The data must be given again in full, with no line altered.

#####

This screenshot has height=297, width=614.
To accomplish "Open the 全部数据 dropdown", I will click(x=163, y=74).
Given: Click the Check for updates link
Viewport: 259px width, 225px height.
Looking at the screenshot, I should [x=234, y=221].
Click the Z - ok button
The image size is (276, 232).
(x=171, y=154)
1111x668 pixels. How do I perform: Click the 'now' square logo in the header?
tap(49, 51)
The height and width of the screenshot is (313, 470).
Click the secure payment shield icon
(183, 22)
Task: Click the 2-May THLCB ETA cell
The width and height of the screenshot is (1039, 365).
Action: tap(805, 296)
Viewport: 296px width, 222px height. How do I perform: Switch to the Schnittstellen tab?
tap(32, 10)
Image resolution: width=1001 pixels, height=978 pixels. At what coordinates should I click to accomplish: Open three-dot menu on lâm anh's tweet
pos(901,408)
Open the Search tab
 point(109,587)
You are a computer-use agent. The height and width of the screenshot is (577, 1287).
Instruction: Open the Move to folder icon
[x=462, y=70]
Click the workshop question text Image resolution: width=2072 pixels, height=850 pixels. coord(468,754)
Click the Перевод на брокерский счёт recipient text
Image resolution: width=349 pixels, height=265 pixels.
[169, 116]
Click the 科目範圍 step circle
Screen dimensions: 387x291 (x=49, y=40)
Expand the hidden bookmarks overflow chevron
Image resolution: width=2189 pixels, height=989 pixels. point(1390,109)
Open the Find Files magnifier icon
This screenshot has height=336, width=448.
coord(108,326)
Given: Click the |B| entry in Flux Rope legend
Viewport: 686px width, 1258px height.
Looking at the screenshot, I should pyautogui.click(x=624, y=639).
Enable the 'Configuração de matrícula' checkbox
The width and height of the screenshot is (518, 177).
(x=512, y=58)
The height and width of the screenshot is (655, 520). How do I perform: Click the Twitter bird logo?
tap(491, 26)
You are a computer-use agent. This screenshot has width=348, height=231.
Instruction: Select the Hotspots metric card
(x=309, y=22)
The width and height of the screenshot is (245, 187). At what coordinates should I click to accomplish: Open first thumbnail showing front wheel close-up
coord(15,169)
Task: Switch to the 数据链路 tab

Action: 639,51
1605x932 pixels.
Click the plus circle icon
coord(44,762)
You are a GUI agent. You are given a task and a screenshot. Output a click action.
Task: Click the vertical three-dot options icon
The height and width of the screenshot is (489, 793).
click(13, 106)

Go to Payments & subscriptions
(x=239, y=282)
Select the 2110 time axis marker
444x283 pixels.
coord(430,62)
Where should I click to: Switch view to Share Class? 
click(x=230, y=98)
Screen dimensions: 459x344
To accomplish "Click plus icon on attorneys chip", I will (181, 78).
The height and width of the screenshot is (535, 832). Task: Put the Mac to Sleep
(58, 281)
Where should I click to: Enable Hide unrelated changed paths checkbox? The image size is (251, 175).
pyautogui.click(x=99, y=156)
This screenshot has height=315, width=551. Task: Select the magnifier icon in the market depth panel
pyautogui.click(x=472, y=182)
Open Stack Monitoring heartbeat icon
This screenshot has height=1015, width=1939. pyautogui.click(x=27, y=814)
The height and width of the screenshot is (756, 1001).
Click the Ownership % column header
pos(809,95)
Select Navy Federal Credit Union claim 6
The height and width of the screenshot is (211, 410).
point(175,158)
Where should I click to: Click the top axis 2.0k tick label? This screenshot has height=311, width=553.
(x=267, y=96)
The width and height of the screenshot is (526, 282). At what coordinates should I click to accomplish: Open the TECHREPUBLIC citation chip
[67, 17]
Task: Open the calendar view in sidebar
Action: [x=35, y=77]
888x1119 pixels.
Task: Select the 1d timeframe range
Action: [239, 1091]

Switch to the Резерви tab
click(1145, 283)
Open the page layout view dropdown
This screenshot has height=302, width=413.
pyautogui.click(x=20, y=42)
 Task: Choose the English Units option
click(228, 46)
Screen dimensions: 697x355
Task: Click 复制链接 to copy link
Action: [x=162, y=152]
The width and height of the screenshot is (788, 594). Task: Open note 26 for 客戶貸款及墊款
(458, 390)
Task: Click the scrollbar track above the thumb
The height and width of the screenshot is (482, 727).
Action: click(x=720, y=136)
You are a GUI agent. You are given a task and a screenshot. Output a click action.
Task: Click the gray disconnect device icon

#####

SOLUTION BELOW
This screenshot has height=297, width=614.
To accomplish "Open the 全部数据 dropdown", I will click(x=163, y=74).
Given: Click the Check for updates link
Viewport: 259px width, 225px height.
Looking at the screenshot, I should [x=234, y=221].
Click the Z - ok button
The image size is (276, 232).
(x=171, y=154)
1111x668 pixels. How do I perform: Click the 'now' square logo in the header?
tap(49, 51)
The height and width of the screenshot is (313, 470).
Click the secure payment shield icon
(183, 22)
Task: Click the 2-May THLCB ETA cell
The width and height of the screenshot is (1039, 365).
Action: tap(805, 296)
Viewport: 296px width, 222px height. How do I perform: Switch to the Schnittstellen tab?
tap(32, 10)
Image resolution: width=1001 pixels, height=978 pixels. At what coordinates should I click to accomplish: Open three-dot menu on lâm anh's tweet
pos(901,408)
Open the Search tab
 point(109,587)
You are a computer-use agent. The height and width of the screenshot is (577, 1287).
Instruction: Open the Move to folder icon
[x=462, y=70]
Click the workshop question text Image resolution: width=2072 pixels, height=850 pixels. coord(468,754)
Click the Перевод на брокерский счёт recipient text
Image resolution: width=349 pixels, height=265 pixels.
[169, 116]
Click the 科目範圍 step circle
Screen dimensions: 387x291 (x=49, y=40)
Expand the hidden bookmarks overflow chevron
Image resolution: width=2189 pixels, height=989 pixels. point(1390,109)
Open the Find Files magnifier icon
This screenshot has height=336, width=448.
coord(108,326)
Given: Click the |B| entry in Flux Rope legend
Viewport: 686px width, 1258px height.
Looking at the screenshot, I should pyautogui.click(x=624, y=639).
Enable the 'Configuração de matrícula' checkbox
The width and height of the screenshot is (518, 177).
(x=512, y=58)
The height and width of the screenshot is (655, 520). How do I perform: Click the Twitter bird logo?
tap(491, 26)
You are a computer-use agent. This screenshot has width=348, height=231.
Instruction: Select the Hotspots metric card
(x=309, y=22)
The width and height of the screenshot is (245, 187). At what coordinates should I click to accomplish: Open first thumbnail showing front wheel close-up
coord(15,169)
Task: Switch to the 数据链路 tab

Action: 639,51
1605x932 pixels.
Click the plus circle icon
coord(44,762)
You are a GUI agent. You are given a task and a screenshot. Output a click action.
Task: Click the vertical three-dot options icon
The height and width of the screenshot is (489, 793).
click(13, 106)

Go to Payments & subscriptions
(x=239, y=282)
Select the 2110 time axis marker
444x283 pixels.
coord(430,62)
Where should I click to: Switch view to Share Class? 
click(x=230, y=98)
Screen dimensions: 459x344
To accomplish "Click plus icon on attorneys chip", I will (181, 78).
The height and width of the screenshot is (535, 832). Task: Put the Mac to Sleep
(58, 281)
Where should I click to: Enable Hide unrelated changed paths checkbox? The image size is (251, 175).
pyautogui.click(x=99, y=156)
This screenshot has height=315, width=551. Task: Select the magnifier icon in the market depth panel
pyautogui.click(x=472, y=182)
Open Stack Monitoring heartbeat icon
This screenshot has height=1015, width=1939. pyautogui.click(x=27, y=814)
The height and width of the screenshot is (756, 1001).
Click the Ownership % column header
pos(809,95)
Select Navy Federal Credit Union claim 6
The height and width of the screenshot is (211, 410).
point(175,158)
Where should I click to: Click the top axis 2.0k tick label? This screenshot has height=311, width=553.
(x=267, y=96)
The width and height of the screenshot is (526, 282). At what coordinates should I click to accomplish: Open the TECHREPUBLIC citation chip
[67, 17]
Task: Open the calendar view in sidebar
Action: [x=35, y=77]
888x1119 pixels.
Task: Select the 1d timeframe range
Action: [239, 1091]

Switch to the Резерви tab
click(1145, 283)
Open the page layout view dropdown
This screenshot has height=302, width=413.
pyautogui.click(x=20, y=42)
 Task: Choose the English Units option
click(228, 46)
Screen dimensions: 697x355
Task: Click 复制链接 to copy link
Action: [x=162, y=152]
The width and height of the screenshot is (788, 594). Task: Open note 26 for 客戶貸款及墊款
(458, 390)
Task: Click the scrollbar track above the thumb
The height and width of the screenshot is (482, 727).
Action: click(x=720, y=136)
You are a GUI agent. You are given a task and a screenshot. Output a click action.
Task: Click the gray disconnect device icon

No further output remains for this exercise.